Loss Functions¶

TorchTrade provides specialized loss functions for training RL trading agents, built on TorchRL's LossModule interface.

Available Loss Functions¶

Loss Function	Type	Use Case
DGLoss	Policy Gradient	Delight-gated updates — no importance sampling needed
GRPOLoss	Policy Gradient	One-step RL with SLTP environments
CTRLLoss	Representation Learning	Self-supervised encoder training
CTRLPPOLoss	Combined	Joint policy + representation learning

For standard multi-step RL (PPO, DQN, SAC, IQL), use TorchRL's built-in loss modules directly.

DGLoss¶

Delightful Policy Gradient — gates each update by \(\sigma(\text{delight} / \eta)\), where \(\text{delight} = \text{advantage} \times \text{surprisal}\). This suppresses rare failures and amplifies rare successes without requiring importance sampling (no old log-probs needed).

\[ \begin{aligned} \text{surprisal} &= -\log \pi(a|s) \\ \text{advantage} &= r - b \\ \text{delight} &= \text{advantage} \times \text{surprisal} \\ \text{gate} &= \sigma(\text{delight} / \eta) \\ \mathcal{L} &= -\mathbb{E}\left[\log \pi(a|s) \cdot \text{sg}(\text{gate} \cdot \text{advantage})\right] \end{aligned} \]

Key difference from PPO/GRPO: DG uses only the current policy's log-probabilities. No importance ratios, no behavior probabilities. This makes it simpler and naturally robust to stale or off-policy data.

Why DG for trading?¶

Trading rewards are heavy-tailed: most trades produce small P&L, but a few outliers (flash crashes, breakouts) dominate the gradient. Standard PG and GRPO weight updates purely by advantage magnitude, so one catastrophic trade can overwhelm training even when the policy assigned near-zero probability to that action.

The delight gate fixes this. A large loss on an unlikely action produces negative delight, pushing the gate toward 0 and shrinking its gradient contribution. Conversely, an unexpected win produces positive delight, pushing the gate toward 1 so the policy learns faster from it. The net effect: black-swan losses don't destabilize training, and rare profitable signals get amplified.

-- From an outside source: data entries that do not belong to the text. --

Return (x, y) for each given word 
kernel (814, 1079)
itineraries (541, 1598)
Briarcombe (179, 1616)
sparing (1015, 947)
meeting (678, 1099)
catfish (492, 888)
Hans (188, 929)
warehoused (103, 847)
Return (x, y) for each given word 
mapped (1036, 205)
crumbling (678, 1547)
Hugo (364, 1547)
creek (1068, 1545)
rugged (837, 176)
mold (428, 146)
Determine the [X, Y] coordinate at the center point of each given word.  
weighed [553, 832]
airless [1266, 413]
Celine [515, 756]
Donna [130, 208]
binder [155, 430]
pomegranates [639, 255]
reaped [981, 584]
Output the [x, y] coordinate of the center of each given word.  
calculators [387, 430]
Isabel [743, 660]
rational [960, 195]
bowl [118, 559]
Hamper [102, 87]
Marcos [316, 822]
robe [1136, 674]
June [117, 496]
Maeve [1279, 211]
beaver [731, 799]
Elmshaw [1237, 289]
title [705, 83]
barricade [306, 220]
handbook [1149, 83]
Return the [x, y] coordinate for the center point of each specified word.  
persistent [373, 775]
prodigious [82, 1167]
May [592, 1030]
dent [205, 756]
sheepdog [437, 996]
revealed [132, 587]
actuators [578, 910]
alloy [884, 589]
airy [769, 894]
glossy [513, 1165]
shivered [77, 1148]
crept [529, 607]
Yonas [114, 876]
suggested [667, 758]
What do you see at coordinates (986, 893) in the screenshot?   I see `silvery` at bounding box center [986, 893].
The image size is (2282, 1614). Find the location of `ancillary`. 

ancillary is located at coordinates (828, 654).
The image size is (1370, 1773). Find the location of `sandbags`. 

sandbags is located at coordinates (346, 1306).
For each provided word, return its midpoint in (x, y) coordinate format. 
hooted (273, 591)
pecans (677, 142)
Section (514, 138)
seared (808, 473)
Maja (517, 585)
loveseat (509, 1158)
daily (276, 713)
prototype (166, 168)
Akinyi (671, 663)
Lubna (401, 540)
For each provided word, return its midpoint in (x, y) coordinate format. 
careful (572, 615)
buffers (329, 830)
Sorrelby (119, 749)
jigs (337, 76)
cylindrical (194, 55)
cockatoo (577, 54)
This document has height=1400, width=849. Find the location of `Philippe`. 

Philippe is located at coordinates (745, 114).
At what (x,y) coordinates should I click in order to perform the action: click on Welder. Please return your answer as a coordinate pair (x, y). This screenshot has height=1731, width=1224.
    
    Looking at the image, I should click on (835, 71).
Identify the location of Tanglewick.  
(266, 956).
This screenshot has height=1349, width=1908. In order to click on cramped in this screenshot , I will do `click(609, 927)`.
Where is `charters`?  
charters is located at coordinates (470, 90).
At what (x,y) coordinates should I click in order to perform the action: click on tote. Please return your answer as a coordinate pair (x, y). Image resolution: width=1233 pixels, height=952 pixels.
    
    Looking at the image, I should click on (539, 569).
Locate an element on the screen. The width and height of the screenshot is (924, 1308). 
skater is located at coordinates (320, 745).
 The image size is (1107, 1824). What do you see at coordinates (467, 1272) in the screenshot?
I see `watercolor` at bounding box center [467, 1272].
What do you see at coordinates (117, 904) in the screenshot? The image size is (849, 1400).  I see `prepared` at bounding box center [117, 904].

DG also drops the importance sampling machinery that GRPO needs. GRPO requires old log-probs (sample_log_prob) to compute policy ratios, which means storing behavior policy state and dealing with ratio clipping when data gets stale. DG only needs the current policy's log-probs, so it works cleanly with replay buffers, asynchronous collection, and distributed setups where the collecting policy drifts from the learner.

When to use DG vs GRPO:

Scenario	Recommendation
One-step SLTP with fresh on-policy batches	Either works; GRPO is well-tested
Sequential environments (multi-step episodes)	DG, no need to track old log-probs across steps
Replay buffer / offline data	DG, no importance sampling artifacts
Distributed collection with stale actors	DG, designed for this (see arXiv:2603.20521)
Heavy-tailed reward distributions	DG, gate suppresses outlier-driven gradient noise

Parameter	Default	Description
`actor_network`	Required	Policy network (ProbabilisticTensorDictSequential)
`eta`	1.0	Sigmoid gate temperature (lower = sharper gating)
`baseline`	`"mean"`	Baseline type: `"mean"` or `"none"`
`entropy_bonus`	True	Whether to add entropy regularization
`entropy_coeff`	0.01	Entropy regularization coefficient

from torchtrade.losses import DGLoss

loss_module = DGLoss(actor_network=actor, eta=1.0, baseline="mean")

for batch in collector:
    loss_td = loss_module(batch)
    loss = loss_td["loss_objective"] + loss_td["loss_entropy"]
    loss.backward()
    optimizer.step()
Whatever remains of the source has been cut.